After signing off their NRL season on Sunday the Warriors are hoping to get players and staff who have been based in Australia this year home by Christmas.
However, with no MIQ spots booked and plans to have all players in a pre-season camp on 8 November, travel restrictions could keep them across the Tasman.
Club ceo Cameron George said the club had been looking for MIQ spots but faced the same challenges other people did when dealing with the booking system.
"It's just difficult at this point in time when there's so many people in the queue and we're a part of that queue and we've just got to keep chipping away and hope something comes of it,"George said.
George would confirm this week where the team will be based next year but any decisions will be made with winning games in mind.

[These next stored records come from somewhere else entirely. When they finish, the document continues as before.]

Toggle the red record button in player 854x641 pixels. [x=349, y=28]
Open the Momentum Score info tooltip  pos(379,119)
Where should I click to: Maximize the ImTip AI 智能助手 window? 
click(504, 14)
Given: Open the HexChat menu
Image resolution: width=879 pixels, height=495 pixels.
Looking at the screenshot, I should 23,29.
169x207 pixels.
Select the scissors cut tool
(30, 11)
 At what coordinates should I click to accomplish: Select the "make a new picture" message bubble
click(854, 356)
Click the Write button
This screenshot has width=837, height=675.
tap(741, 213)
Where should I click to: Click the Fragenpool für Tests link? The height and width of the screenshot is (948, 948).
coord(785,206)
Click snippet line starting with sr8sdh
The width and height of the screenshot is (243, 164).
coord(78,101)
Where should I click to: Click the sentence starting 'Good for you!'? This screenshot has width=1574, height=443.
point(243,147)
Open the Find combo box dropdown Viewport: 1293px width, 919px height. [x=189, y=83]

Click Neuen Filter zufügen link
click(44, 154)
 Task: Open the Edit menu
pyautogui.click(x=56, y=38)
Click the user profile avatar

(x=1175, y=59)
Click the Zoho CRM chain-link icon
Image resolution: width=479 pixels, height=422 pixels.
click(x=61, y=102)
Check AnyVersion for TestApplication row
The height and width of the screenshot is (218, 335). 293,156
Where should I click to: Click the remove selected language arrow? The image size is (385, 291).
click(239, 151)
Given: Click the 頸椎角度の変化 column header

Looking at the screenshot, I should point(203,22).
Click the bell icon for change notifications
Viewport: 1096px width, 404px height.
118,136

"We need to be together from the word go, we've got to win every inch in the off-season which becomes a yard in the pre-season which becomes a game day win in the season, that's our focus and to do that we need to be together."
If the team needed to be based in Australia for another season George's preference was to be in Queensland and linked up with their feeder club in Redcliffe.
George has apologised for the conduct of the playing group in Sunday's loss to the Gold Coast Titans and does not expect to see a repeat next season.
The Warriors had three players - Jazz Tevaga, Matt Lodge and Kane Evans - sent to the sin bin during the44-0 loss and mid-season recruit Lodge gestured to the crowd as the team left the field.
George said what happened on and off the field on Sunday was not representative of the club.
"Those players once they cooled down certainly were remorseful in their actions but for me that's irrelevant," George said.
"They have a responsibility, an obligation, we as a club do as well, to demonstrate very good conduct and we failed in that space yesterday at certain times of the game."
Following the game coach Nathan Brown said he felt the team had lost the credibility they had built over the past two seasons in Australia.
"We had players that took shortcuts and our behaviour on the field was not acceptable so a lot of hard work that's been done can come tumbling down," Brown said.
Players' disciplinary records will be under microscope from team management this week as the club reviews a disappointing end to the season.
Lodge arrived at the club with a poor disciplinary record and has come in front of the NRL judiciary several times since joining the Warriors.
George said he still backed Lodge but would be laying out what is expected of the prop.
"We'll have a chat to Matt, we'll have a chat to other players about their disciplinary record, about what happened yesterday and we'll make sure that we do everything we can to tidy that up because they're here to do a job and we expect them to get that job done not spend more time on the sidelines than they do on the field."